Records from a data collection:
============================================================
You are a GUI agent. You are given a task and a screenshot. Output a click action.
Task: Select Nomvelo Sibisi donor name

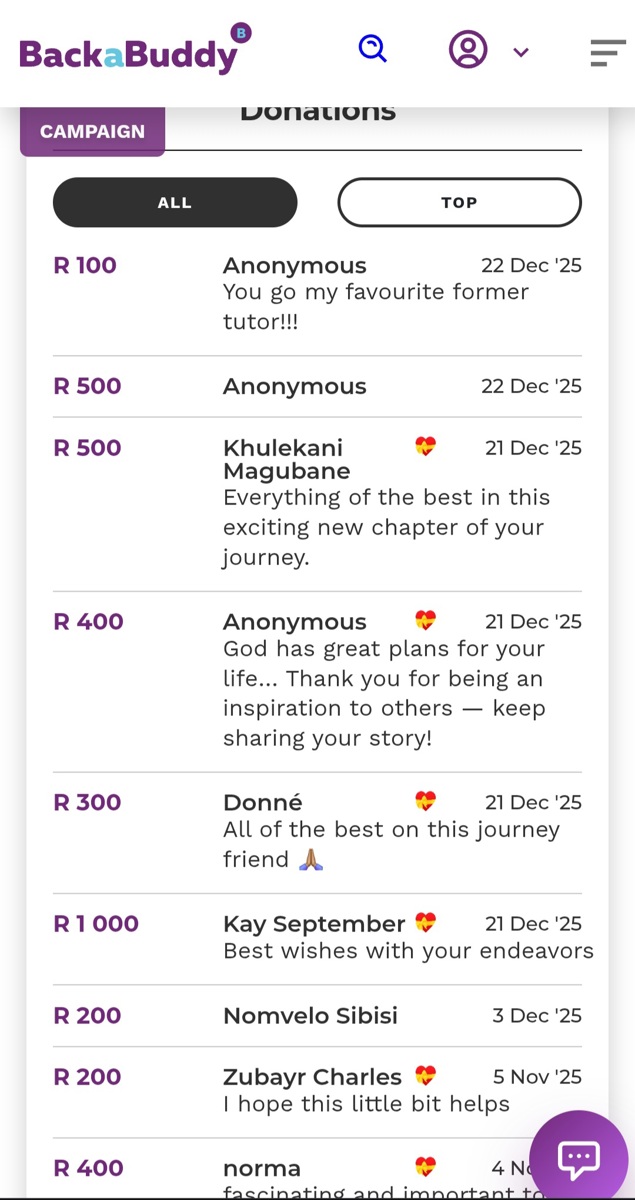point(310,1015)

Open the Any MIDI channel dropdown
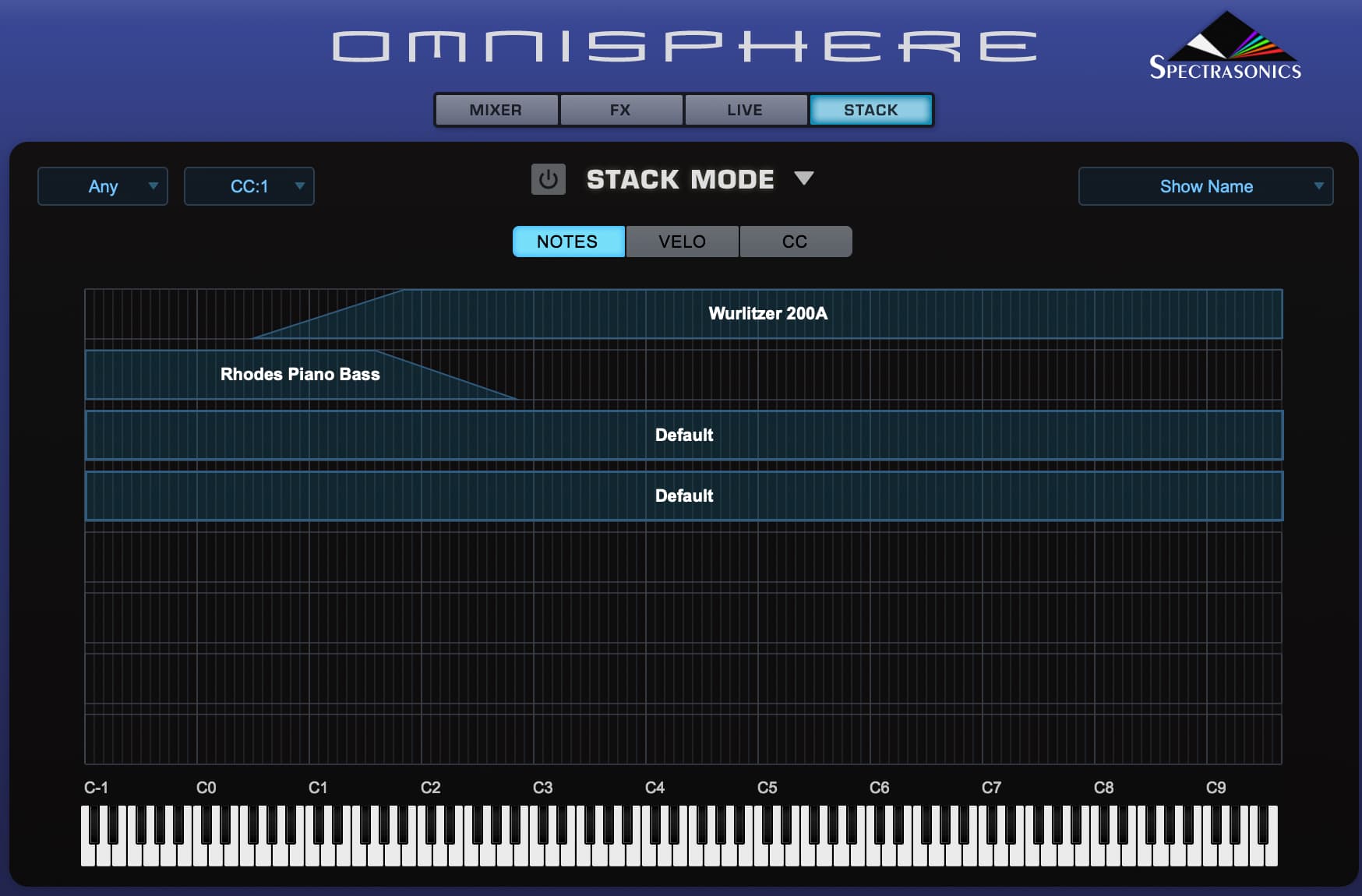coord(103,186)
============================================================
**Work to complete:**
Exact copy, no pictures: set down all the entries again as they stand.

**Answer section:**
You are a GUI agent. You are given a task and a screenshot. Output a click action.
Task: Select Nomvelo Sibisi donor name

point(310,1015)

Open the Any MIDI channel dropdown
coord(103,186)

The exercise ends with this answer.